[PATCH] ELF core dump options

From: Roland McGrath
Date: Thu Jul 26 2007 - 05:38:31 EST



This adds two sysctl items under fs.binfmt_elf for controlling how memory
segments are dumped in ELF core files. The core_dump_whole_segments option
can be set to have private file mappings dumped in their entirety. Some
people prefer the certainty to the saving disk space and i/o at dump time,
and a global default is easier to set than every individual mm's MMF_DUMP_*.

The more interesting new feature is the core_dump_elf_headers option.
This dumps the first page (only) of a read-only private file mapping if it
appears to be a mapping of an ELF file. Including these pages in the core
dump may give sufficient identifying information to associate the original
DSO and executable file images and their debugging information with a core
file in a generic way just from its contents (e.g. when those binaries were
built with ld --build-id). I expect this to become the default behavior
eventually. Existing versions of gdb can be confused by the core dumps it
creates, so it won't enabled by default for some time to come. Soon many
people will have systems with a gdb that handle these dumps, so they can
use the sysctl option.

On biarch machines, there are two sets of options.
The native dumper uses fs.binfmt_elf.core_dump_*.
The compat dumper uses fs.binfmt_elf.32bit.core_dump_*.

Signed-off-by: Roland McGrath <roland@xxxxxxxxxx>
---
fs/binfmt_elf.c | 171 ++++++++++++++++++++++++++++++++++++++++++++++--------
1 files changed, 145 insertions(+), 26 deletions(-)

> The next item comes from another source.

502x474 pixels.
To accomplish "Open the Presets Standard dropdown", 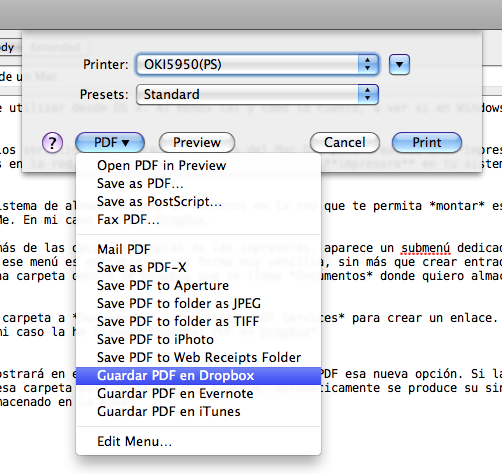I will 257,94.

diff --git a/fs/binfmt_elf.c b/fs/binfmt_elf.c
index 4482a06..30565b1 100644
--- a/fs/binfmt_elf.c
+++ b/fs/binfmt_elf.c
@@ -20,6 +20,7 @@
#include <linux/errno.h>
#include <linux/signal.h>
#include <linux/binfmts.h>
+#include <linux/sysctl.h>
#include <linux/string.h>
#include <linux/file.h>
#include <linux/fcntl.h>
@@ -1161,6 +1162,10 @@ out:
* Modelled on fs/exec.c:aout_core_dump()
* Jeremy Fitzhardinge <jeremy@xxxxxxxx>
*/
+
+static int dump_whole_segments;
+static int dump_elf_headers;
+
/*
* These are the only things you should do on a core-file: use only these
* functions to write out all the necessary info.
@@ -1193,17 +1198,14 @@ static int dump_seek(struct file *file, loff_t off)
}

/*
- * Decide whether a segment is worth dumping; default is yes to be
- * sure (missing info is worse than too much; etc).
- * Personally I'd include everything, and use the coredump limit...
- *
- * I think we should skip something. But I am not sure how. H.J.
+ * Decide what to dump of a segment, part, all or none.
*/
-static int maydump(struct vm_area_struct *vma, unsigned long mm_flags)
+static unsigned long vma_dump_size(struct vm_area_struct *vma,
+ unsigned long mm_flags)
{
/* The vma can be set up to tell us the answer directly. */
if (vma->vm_flags & VM_ALWAYSDUMP)
- return 1;
+ goto whole;

/* Do not dump I/O mapped devices or special mappings */
if (vma->vm_flags & (VM_IO | VM_RESERVED))
@@ -1211,17 +1213,51 @@ static int maydump(struct vm_area_struct *vma, unsigned long mm_flags)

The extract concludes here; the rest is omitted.